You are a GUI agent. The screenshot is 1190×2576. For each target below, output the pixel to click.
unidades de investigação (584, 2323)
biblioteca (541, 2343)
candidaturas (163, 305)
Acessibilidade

========================================

§ WHAT TO PRODUCE: Word for word, transcribe each of the entries above.

§ EXERCISE ANSWER:
You are a GUI agent. The screenshot is 1190×2576. For each target below, output the pixel to click.
unidades de investigação (584, 2323)
biblioteca (541, 2343)
candidaturas (163, 305)
Acessibilidade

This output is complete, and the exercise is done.